Теперь Крейслер сидел напротив Марианны, наблюдая за тем, как она раскладывала по тарелкам приготовленную еду, как она бодро рассказывала о том, как она готовила этот суп всю свою сознательную жизнь, а потом снова, в который раз, уже с закончившимся напряжением, смотрела на Крейслера своими задумчивыми, карими глазами и улыбалась.
— Ну я пошла, — вдруг сказала Марианна, и Крейслер ощутил, как внутри его снова все почувствовало облегчение, как будто бы уход Марианны был единственным правильным решением.
Одновременно он почувствовал, что отпустить Марианну он не сможет уже никогда, что она правильно сделала, что пришла к нему, и он, наперекор внутреннему страху, сделает, действительно сделает, все возможное, чтобы ей стало с ним хорошо.
— Нет!
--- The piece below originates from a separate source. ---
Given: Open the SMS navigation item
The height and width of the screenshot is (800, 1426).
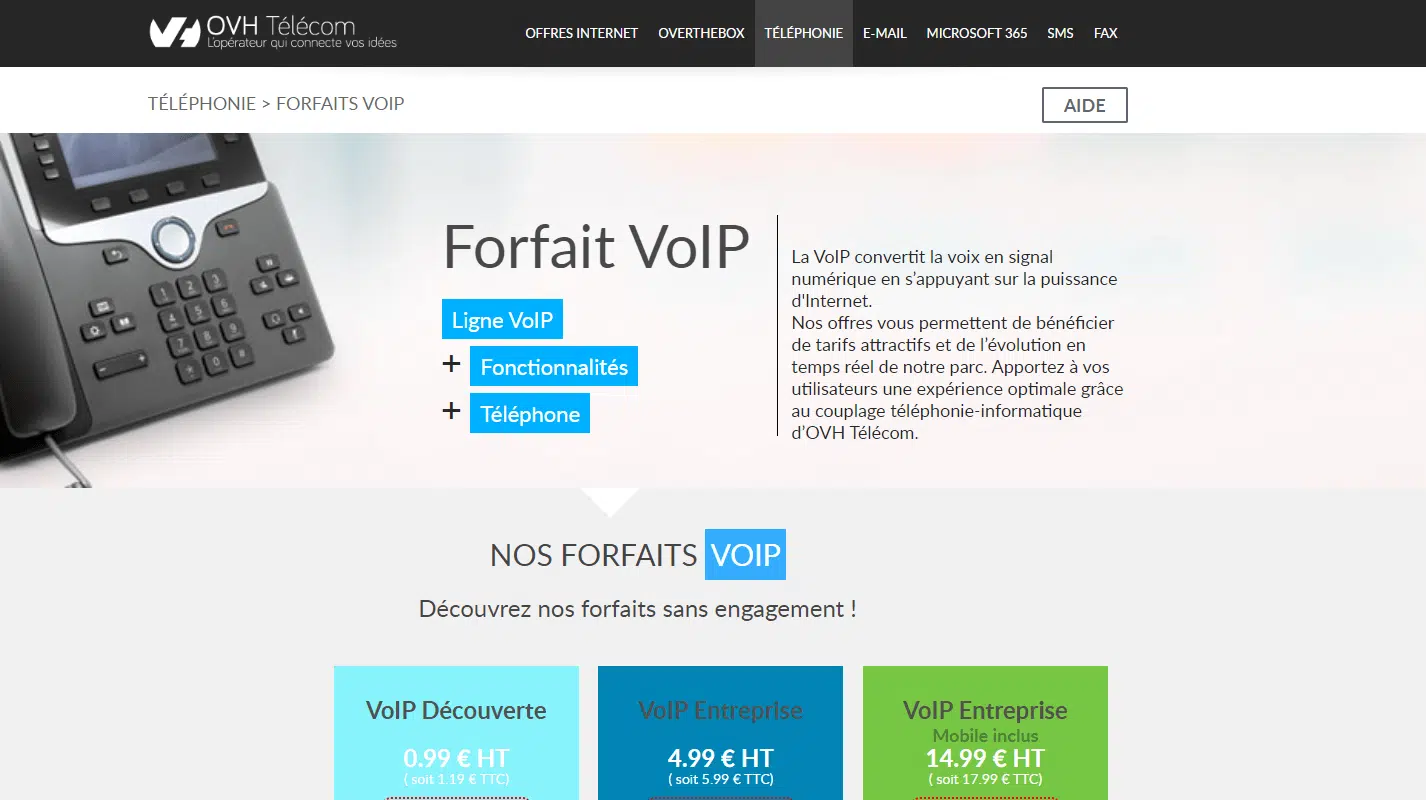Looking at the screenshot, I should 1060,33.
Останься, пожалуйста, — тихо сказал Крейслер, встал, подошел к Марианне и обнял ее, ощутив, как она вдруг неожиданно для себя, и для него громко заплакала, зарыдала, пытаясь рассказать ему какую-то свою, незримую, старую, давно похороненную историю, которая мучила ее все это время.
«Я буду слушать тебя», — говорил про себя Крейслер, и снова ощущал биение ее сердца, и дыхание, осознавая себя до странности счастливым человеком, у которого этого счастья никогда в жизни не было, и не будет, но которое постепенно вдруг рождалось здесь и сейчас, кратковременное, странное, недолговечное, но, тем не менее, существующее, с появлением этой удивительной, космической, и все равно столь реальной женщины, которую он ждал в гости последние десять лет.
Она еще долго что-то рассказывала ему, а он успокаивал ее, гладил по щеке своей щекой, гладил по голове, вдыхая аромат ее жестких упрямых волос, снова пытаясь сосредоточить свои мысли на исключительном и действенном спасении Марианны, но, осознавая, тем не менее, что до того, как он осуществит это спасение, он сначала рухнет на пол и сразу умрет.